Deutschland richtet Türkei-Politik neu aus
Reisehinweise verschärft
Angesichts der immer bedrohlicheren Menschenrechtslage in der Türkei lässt es das Auswärtige Amt nicht mehr dabei bewenden, nur Besorgnis zu äußern. Außenminister Sigmar Gabriel kündigt eine Neuausrichtung der Türkei-Politik an und rät dabei auch Reisenden zu "erhöhter Vorsicht".
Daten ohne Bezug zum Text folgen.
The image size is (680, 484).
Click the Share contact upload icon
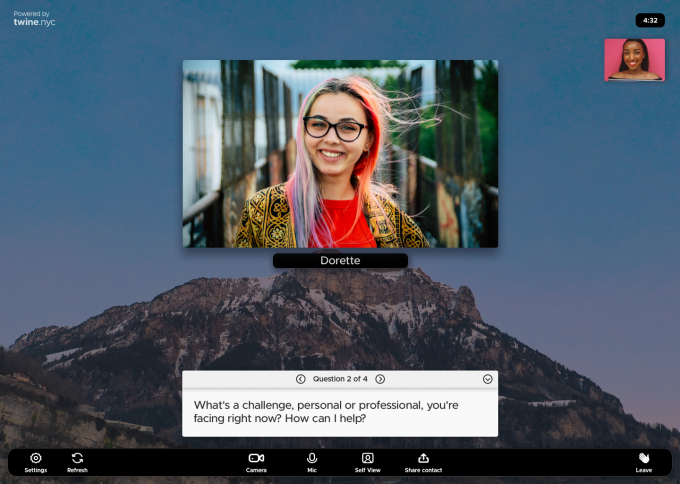pos(423,458)
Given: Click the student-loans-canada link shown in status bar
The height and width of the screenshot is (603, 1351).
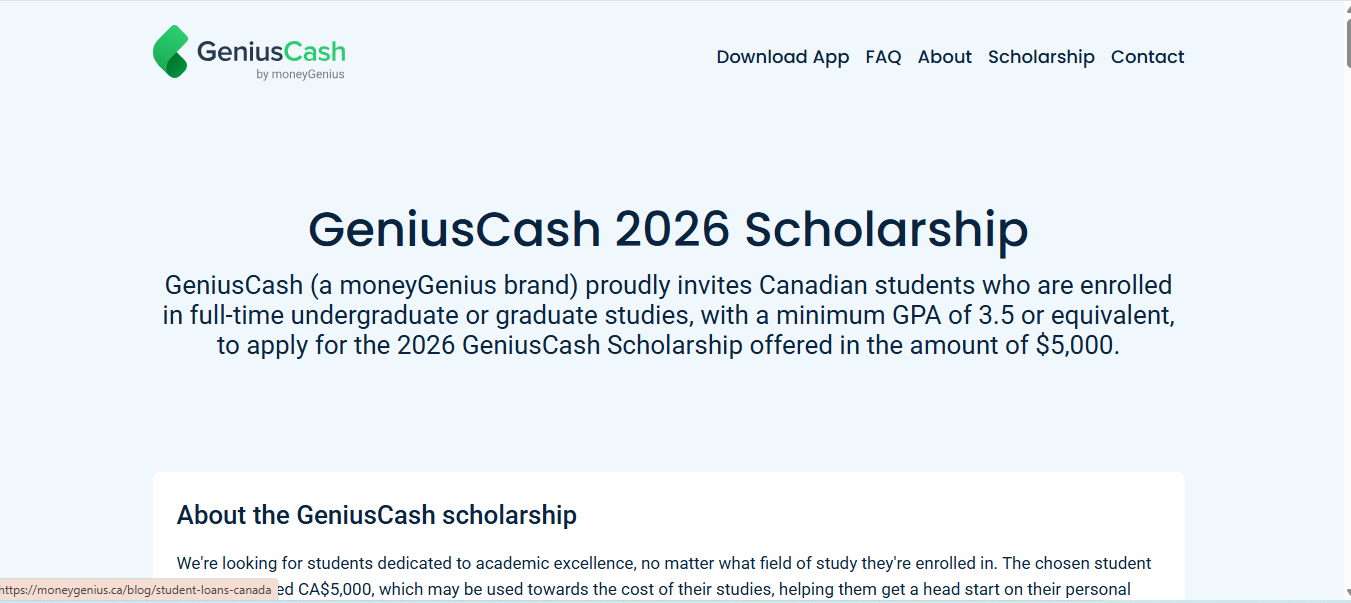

Außenminister Sigmar Gabriel (SPD) spricht am 20.07.2017 in Berlin im Auswärtigen Amt zu den Medienvertretern anlässlich der diplomatischen Krise zwischen Türkei und Deutschland. Foto: Kay Nietfeld/dpa +++(c) dpa - Bildfunk+++ | Verwendung weltweit
In der schweren diplomatischen Krise zwischen Deutschland und der Türkei hat die Bundesregierung eine neue Eskalationsstufe eingeleitet. Als Reaktion auf die Verhaftung des Menschenrechtlers Peter Steudtner und anderer Deutscher werden die Reisehinweise des Auswärtigen Amts für das Land verschärft, wie Außenminister Sigmar Gabriel (SPD) am Donnerstag, 20. Juli, in Berlin sagte.
Das Außenamt rät Türkei-Reisenden nun zu „erhöhter Vorsicht“. Außerdem stellt Deutschland die staatliche Absicherung von Türkei-Geschäften der deutschen Wirtschaft durch Hermes-Bürgschaften auf den Prüfstand. Die „Neuausrichtung unserer Türkei-Politik“ sei mit Kanzlerin Angela Merkel (CDU) und dem SPD-Vorsitzenden Martin Schulz abgestimmt, sagte Gabriel.
Döner-Imbiss aus NRW unter Terrorverdacht
Aufgrund der zugespitzten Menschenrechtslage hatte Gabriel am Mittwoch, 19. Juli, seinen Urlaub abgebrochen. Für Aufsehen sorgte auch ein Bericht, wonach Ankara mehrere deutsche Firmen der Terrorunterstützung beschuldigt. Wie die „Zeit“ berichtet, sind auf einer entsprechenden Liste 68 Unternehmen und Einzelpersonen, darunter Daimler und BASF, aber auch ein Spätkaufladen sowie ein Döner-Imbiss in Nordrhein-Westfalen aufgeführt.
Die genannten Unternehmen sollen dem Bericht zufolge Verbindungen zur Bewegung des Predigers Fethullah Gülen haben. Diese wird in der Türkei als Drahtzieher des gescheiterten Putsches im Juli 2016 beschuldigt und als Terrororganisation verfolgt.
Gefahr für Leib und Leben
Reisehinweise veröffentlicht das Auswärtige Amt im Internet für jedes Land und aktualisiert sie regelmäßig. Die schärfere Stufe ist allerdings eine Reisewarnung, bei der es um eine konkrete Gefahr für Leib und Leben geht: Deutsche, die in dem betroffenen Land leben, werden dann gegebenenfalls zur Ausreise aufgefordert; Urlauber können gebuchte Reisen leichter stornieren.
In den neuen „Aktuellen Hinweisen“ heißt es auf der Seite des Auswärtigen Amts nun, privat oder geschäftlich Reisende in der Türkei werde „zu erhöhter Vorsicht geraten und empfohlen, sich auch bei kurzzeitigen Aufenthalten in die Listen für Deutsche im Ausland bei Konsulaten und der Botschaft einzutragen“.
Grund dafür sei, dass „in einigen Fällen Deutsche von freiheitsentziehenden Maßnahmen betroffen“ gewesen seien, „deren Grund oder Dauer nicht nachvollziehbar war“. Teilweise sei der konsularische Zugang „entgegen völkerrechtlicher Verpflichtung“ verweigert worden.